> **Problem**:
Reproduce word for word the lines between the one containing "The width and" and the end of the entries below, both inclusive; leave out pictures.
((
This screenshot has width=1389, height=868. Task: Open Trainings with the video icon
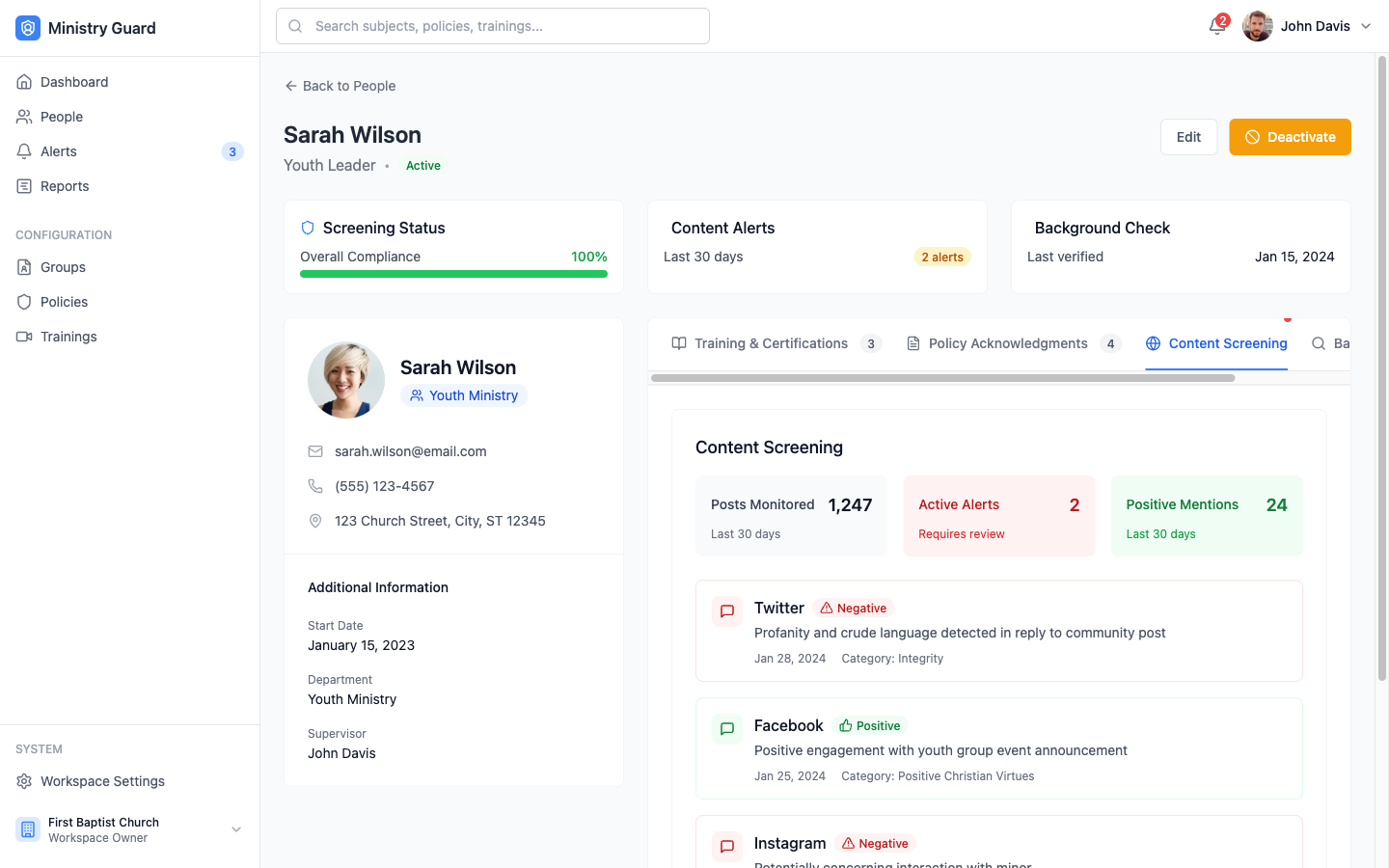[23, 337]
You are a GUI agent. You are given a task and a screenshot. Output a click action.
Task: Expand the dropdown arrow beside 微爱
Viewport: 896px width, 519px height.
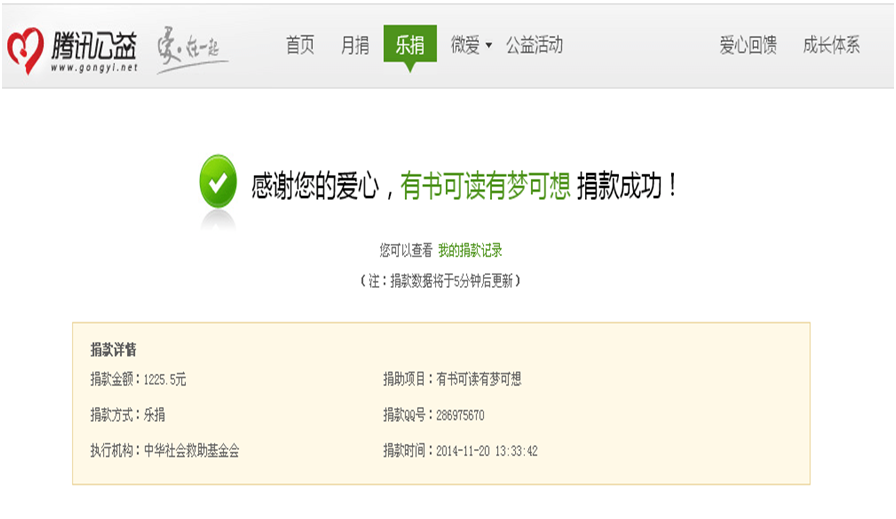click(x=489, y=47)
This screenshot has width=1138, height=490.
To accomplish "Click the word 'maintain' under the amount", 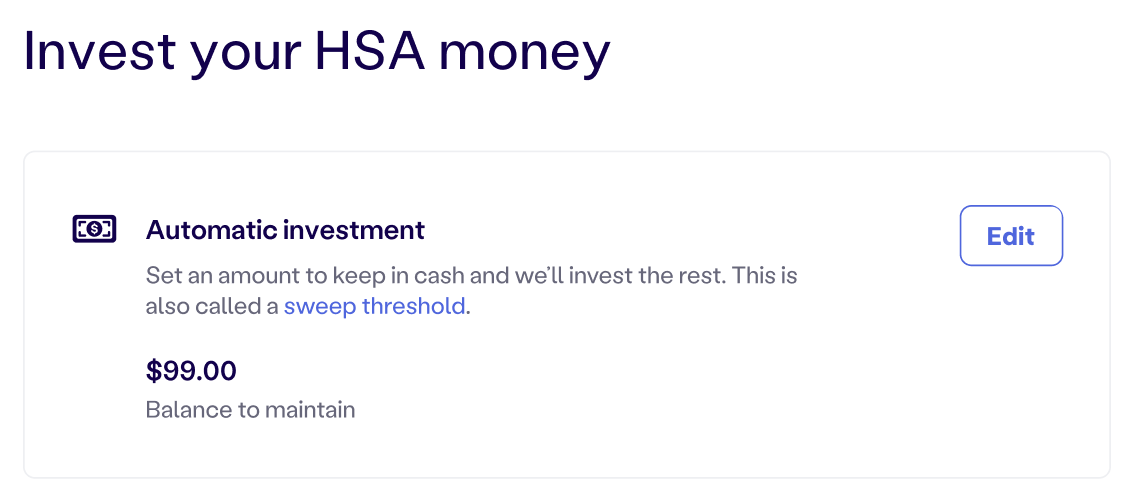I will click(x=310, y=410).
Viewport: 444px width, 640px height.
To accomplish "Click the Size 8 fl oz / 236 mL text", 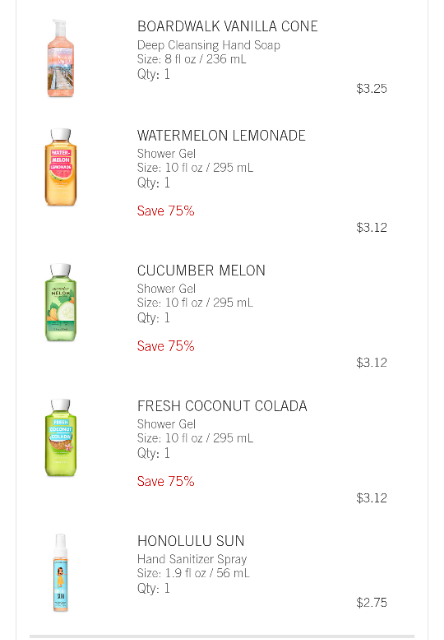I will (x=191, y=59).
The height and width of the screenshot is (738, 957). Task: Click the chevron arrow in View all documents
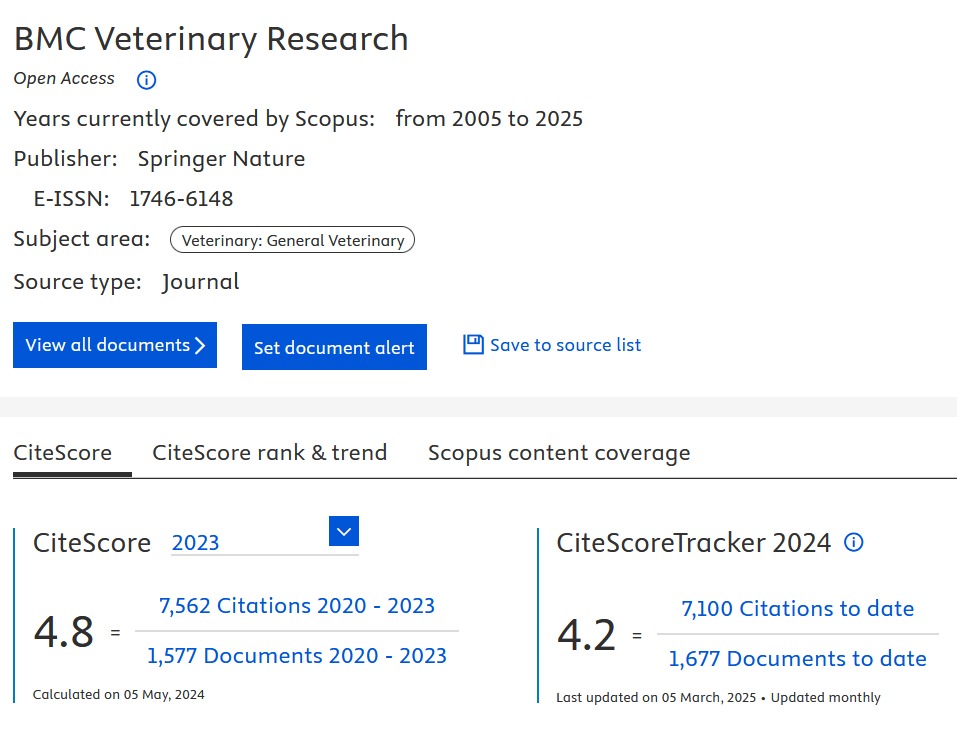pos(201,345)
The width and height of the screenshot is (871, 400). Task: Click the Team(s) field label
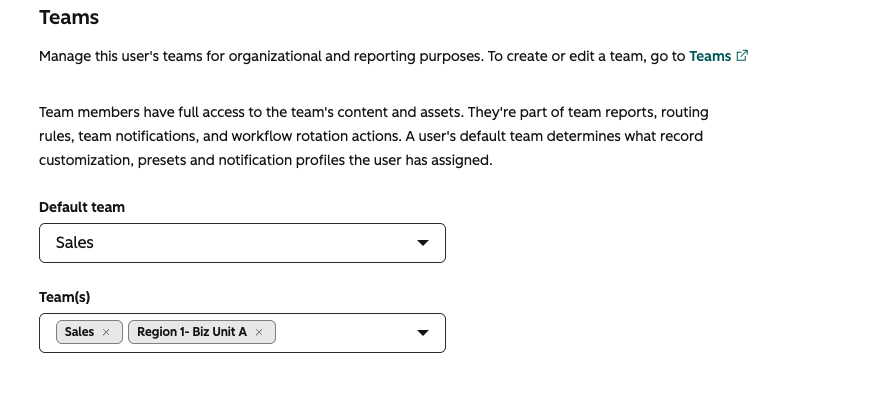click(64, 297)
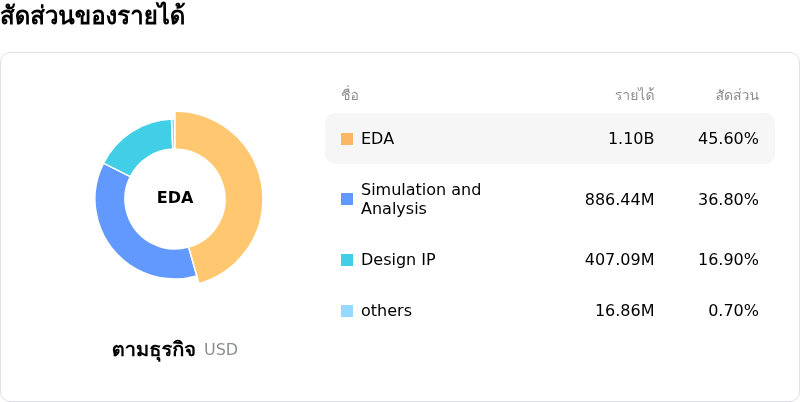Click the ตามธุรกิจ chart caption
This screenshot has height=402, width=800.
153,350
))
> **Output for this task**:
The width and height of the screenshot is (871, 400). Task: Click the Team(s) field label
click(64, 297)
Click the ตามธุรกิจ chart caption
This screenshot has height=402, width=800.
153,350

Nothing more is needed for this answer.